HCV over 3 decades: From a disease with no name to a cure

To mark our 30th anniversary, Infectious Disease News will be examining some of the infectious diseases that have defined and changed the field over the past 3 decades.

At the American Association for the Study of Liver Diseases annual meeting in 2011, Ed Gane, MBChB, MD, FRACP, MNZM, presented data on PS7977, an antiviral agent for the treatment of hepatitis C virus infection. The treatment approach changed slightly across patient groups — some participants were treated for longer than others, and some received PS7977 in combination with ribavirin and pegylated interferon — but the results were always the same.

In all, Gane, deputy director of the New Zealand Liver Transplant Unit at Auckland City Hospital and clinical professor of medicine at the University of Auckland School of Medicine, presented data on 40 patients; all 40 were cured of HCV.

“As soon as he presented the data on the last group of patients, it was so quiet you could hear a pin drop,” Mitchell L. Shiffman, MD, of the Liver Institute of Virginia, told Infectious Disease News. “It was only quiet for about 5 seconds, probably, but it seemed like 5 minutes.”

The data on PS7977 — later known as Sovaldi (sofosbuvir, Gilead Sciences) — led to the direct-acting antiviral (DAA) revolution in HCV. This revolution, however, has taken place in the last several years. When HCV was first discovered in 1989, it was known only as non-A, non-B hepatitis.

This trajectory is “nothing short of a miracle,” according to Zobair M. Younossi, MD, MPH, chairman of the department of medicine at Inova Fairfax Hospital and vice president for research at Inova Health System in Falls Church, VA.

Zobair M. Younossi

“In the span of 30 years or so, we’ve gone from discovering the most common cause of liver disease, liver cancer and liver transplantation in the United States to providing a cure for it,” Younossi said.

The DAA revolution

Michael Houghton, PhD, of the University of Alberta, and colleagues discovered HCV in 1989. Shortly after that, researchers began investigating whether interferon was an effective treatment.

“Interferon was exciting, on one hand, because you could cure some people, but the side effects were so awful that a lot of patients didn’t complete the full course or had a lot of trouble tolerating therapy,” Michael S. Saag, MD, the Jim Straley Chair in AIDS Research and Director of the Center for AIDS Research at the University of Alabama at Birmingham, said in an interview. “Then they switched from interferon to pegylated interferon, but you still had to use ribavirin. Cure rates were around 40% for genotype 1.”

Early use of interferon required a lot of coaching, according to both Saag and Shiffman.

“Back then, a physician had to be the cheerleader to get people through therapy,” Shiffman said. “We could tell that people were responding to interferon, and we knew that, if the virus became undetectable, there was a good chance of cure. But if you didn’t want to deal with the side effects, and if the physician wasn’t an advocate, the patient didn’t have a chance.

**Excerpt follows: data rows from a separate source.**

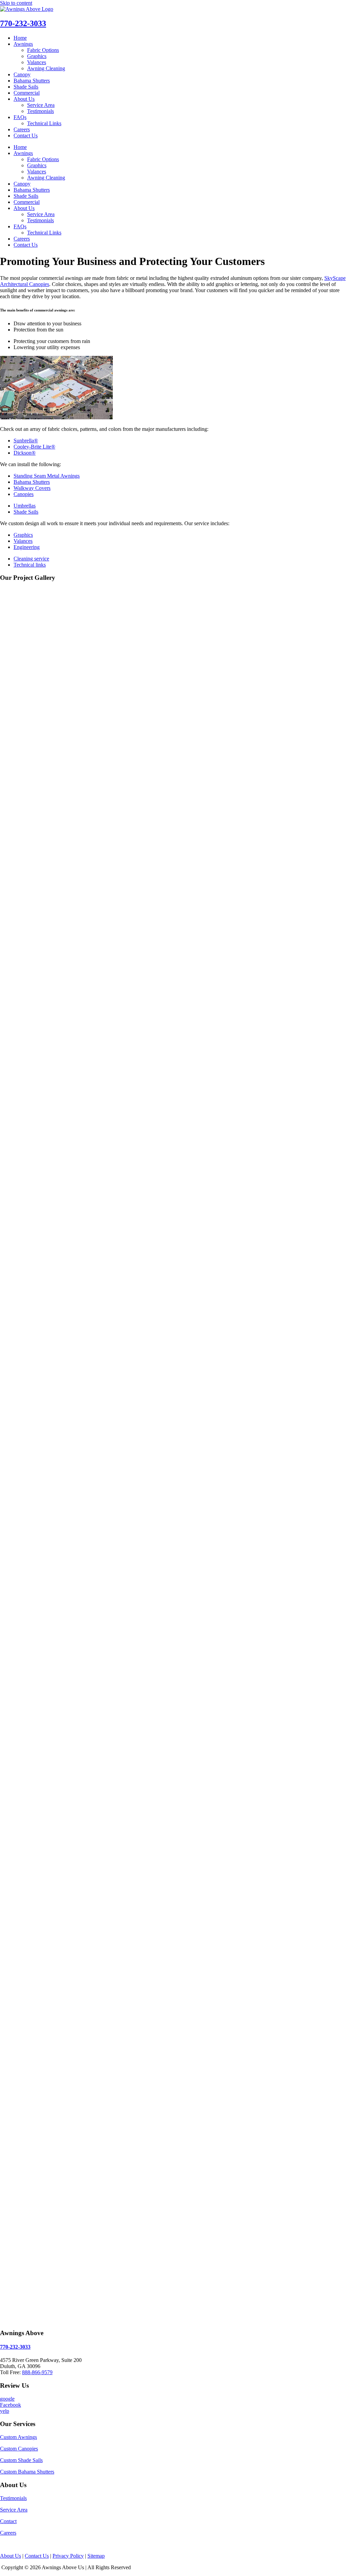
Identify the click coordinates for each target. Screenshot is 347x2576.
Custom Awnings (18, 2437)
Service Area (41, 105)
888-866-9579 (37, 2372)
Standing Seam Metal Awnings (47, 476)
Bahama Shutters (32, 80)
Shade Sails (26, 87)
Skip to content (16, 3)
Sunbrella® (26, 440)
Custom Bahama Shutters (27, 2472)
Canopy (22, 74)
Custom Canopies (19, 2448)
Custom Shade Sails (21, 2460)
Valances (36, 62)
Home (20, 38)
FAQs (20, 117)
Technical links (30, 565)
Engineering (27, 547)
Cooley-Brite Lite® (34, 447)
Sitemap (96, 2556)
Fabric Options (43, 50)
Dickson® (25, 453)
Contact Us (26, 135)
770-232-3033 (23, 23)
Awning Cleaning (46, 68)
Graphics (36, 56)
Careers (22, 129)
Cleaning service (31, 558)
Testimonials (40, 111)
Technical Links (44, 123)
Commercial (27, 93)
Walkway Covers (32, 488)
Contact (8, 2521)
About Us (24, 99)
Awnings (23, 44)
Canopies (24, 494)
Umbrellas (25, 506)
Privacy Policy (68, 2556)
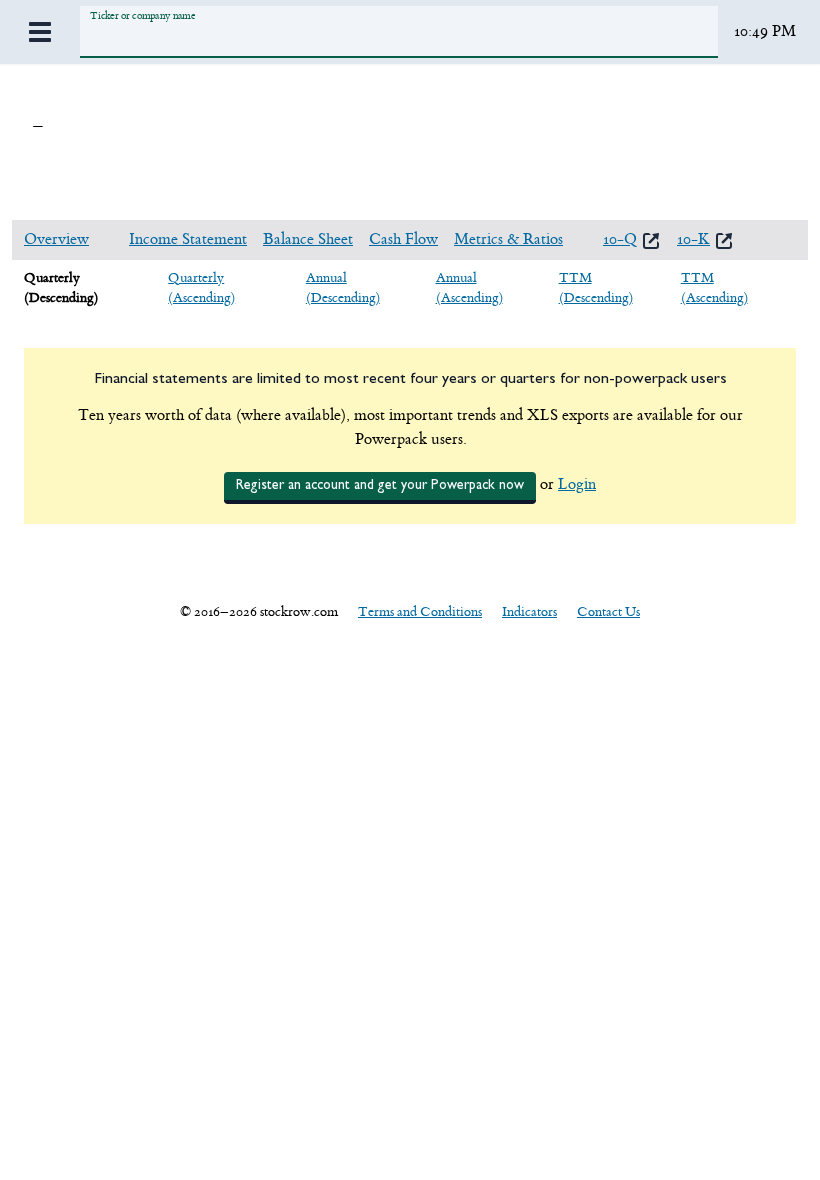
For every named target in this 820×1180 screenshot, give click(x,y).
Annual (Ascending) (469, 287)
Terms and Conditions (420, 611)
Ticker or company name (142, 15)
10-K (693, 239)
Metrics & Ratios (508, 239)
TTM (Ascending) (714, 287)
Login (577, 484)
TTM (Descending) (596, 287)
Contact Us (608, 611)
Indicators (529, 611)
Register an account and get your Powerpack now (380, 485)
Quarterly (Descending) (61, 287)
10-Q (620, 239)
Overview (56, 239)
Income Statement (188, 239)
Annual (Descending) (343, 287)
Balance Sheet (308, 239)
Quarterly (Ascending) (201, 287)
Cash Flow (403, 239)
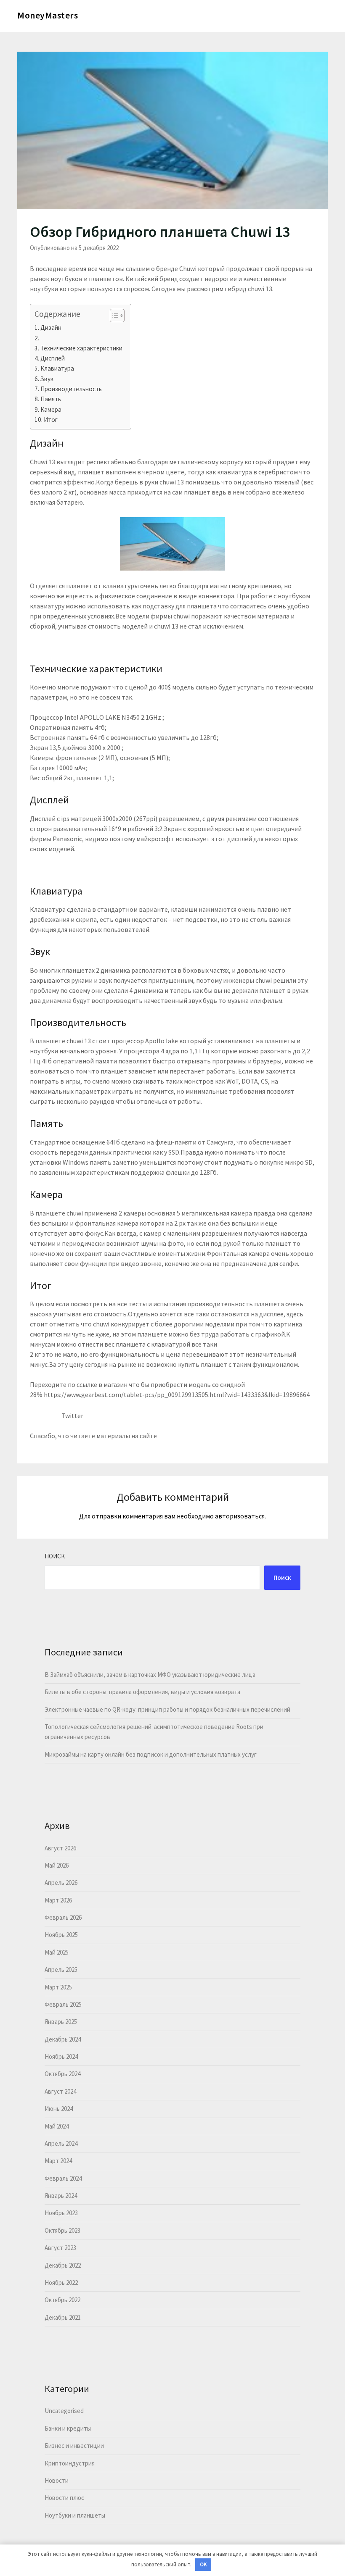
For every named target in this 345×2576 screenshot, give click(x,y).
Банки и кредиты (68, 2428)
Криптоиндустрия (70, 2463)
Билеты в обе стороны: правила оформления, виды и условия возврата (142, 1692)
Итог (51, 420)
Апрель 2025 (61, 1969)
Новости (57, 2480)
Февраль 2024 (63, 2178)
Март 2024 (58, 2161)
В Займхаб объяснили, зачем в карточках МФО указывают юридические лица (150, 1675)
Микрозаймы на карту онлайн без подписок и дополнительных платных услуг (151, 1754)
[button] (113, 315)
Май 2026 (57, 1865)
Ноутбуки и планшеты (75, 2515)
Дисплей (52, 358)
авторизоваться (240, 1516)
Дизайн (50, 328)
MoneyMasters (47, 15)
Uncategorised (64, 2411)
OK (203, 2564)
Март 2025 (58, 1987)
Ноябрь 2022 (61, 2283)
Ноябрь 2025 (61, 1935)
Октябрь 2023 (62, 2230)
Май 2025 (57, 1952)
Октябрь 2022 (62, 2300)
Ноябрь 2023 (61, 2213)
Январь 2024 (61, 2196)
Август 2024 (60, 2091)
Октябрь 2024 (62, 2074)
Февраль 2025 (63, 2004)
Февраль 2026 (63, 1917)
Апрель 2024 (61, 2143)
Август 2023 (60, 2248)
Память (50, 399)
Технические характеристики (81, 348)
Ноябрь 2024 (61, 2056)
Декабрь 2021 (63, 2317)
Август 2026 (60, 1848)
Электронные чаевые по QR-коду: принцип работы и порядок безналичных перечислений (167, 1709)
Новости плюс (64, 2498)
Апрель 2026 (61, 1883)
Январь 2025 (61, 2022)
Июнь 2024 (59, 2109)
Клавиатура (57, 368)
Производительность (71, 389)
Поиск (55, 1556)
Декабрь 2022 (63, 2265)
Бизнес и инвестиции (74, 2446)
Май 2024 (57, 2126)
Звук (46, 379)
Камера (50, 409)
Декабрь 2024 (63, 2039)
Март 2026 (58, 1900)
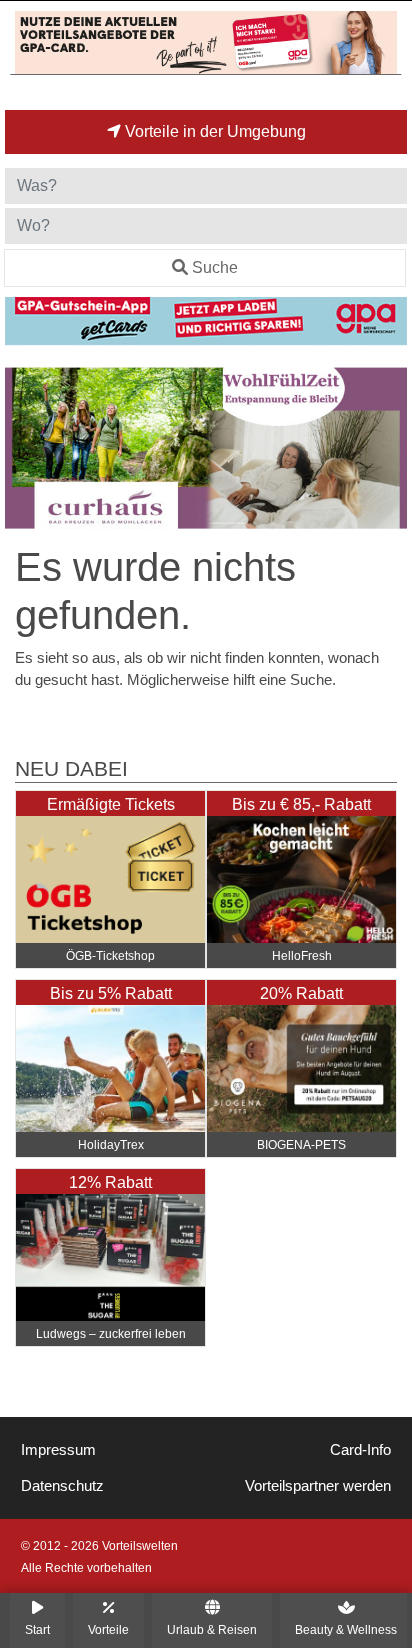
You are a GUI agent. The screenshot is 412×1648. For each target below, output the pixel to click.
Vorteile (108, 1629)
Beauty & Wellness (346, 1629)
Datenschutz (62, 1486)
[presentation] (24, 448)
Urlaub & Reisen (212, 1629)
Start (37, 1629)
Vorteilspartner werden (318, 1486)
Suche (215, 267)
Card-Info (360, 1450)
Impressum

The cure rate was 40%. That’s not nearly good enough, but it’s not insignificant.”

The barriers associated with interferon — and the lack of a wide-reaching cure — made interferon-free treatment the “holy grail” in HCV. The first-generation DAAs, Victrelis (boceprevir, Merck) and Incivek (telaprevir, Vertex), were approved by the FDA in May 2011. However, side effects remained a problem.

“The first-generation DAAs were pretty good — and much better than the therapies we had in the past — but were associated with significant side effects that prevented a lot of people from taking the medication,” Younossi said.

As a result, the approval of sofosbuvir in December 2013 for genotypes 1 through 4 — and the second- and third-generation DAAs that followed — was “a game-changer,” according to Saag.

The approval of sofosbuvir was preceded by Olysio (simeprevir, Janssen) in November 2013. In all, nine DAAs have been approved since late 2013.

“The second- and third-generation DAAs are associated with very few side effects,” Younossi told Infectious Disease News. “Cure rates are approaching 100%, and the duration of treatment is short, at only 3 months for most patients.”

In addition to improving cure rates, the DAA revolution has changed the use of interferon and ribavirin. There is no longer a role for interferon in this setting, according to Saag and Younossi, and the circumstances in which ribavirin is still used are limited and will continue to fade, according to Shiffman.

Michael S. Saag

“There are still some situations where adding ribavirin is effective,” Shiffman said. “But the next generation of therapies will not use ribavirin at all, in any patients.”

The barrier of cost

Despite the progress of the last several years, there are still barriers that prevent the use of DAAs in all patients. Cost is the “fundamental hurdle” that prevents every patient from receiving treatment, according to Saag.

An analysis from November 2015 shows that Harvoni (ledipasvir/sofosbuvir, Gilead Sciences) can range from $63,000 for an 8-week course of therapy to $189,000 for 24 weeks. A 12-week course of sofosbuvir costs $84,000, or $1,000 per pill.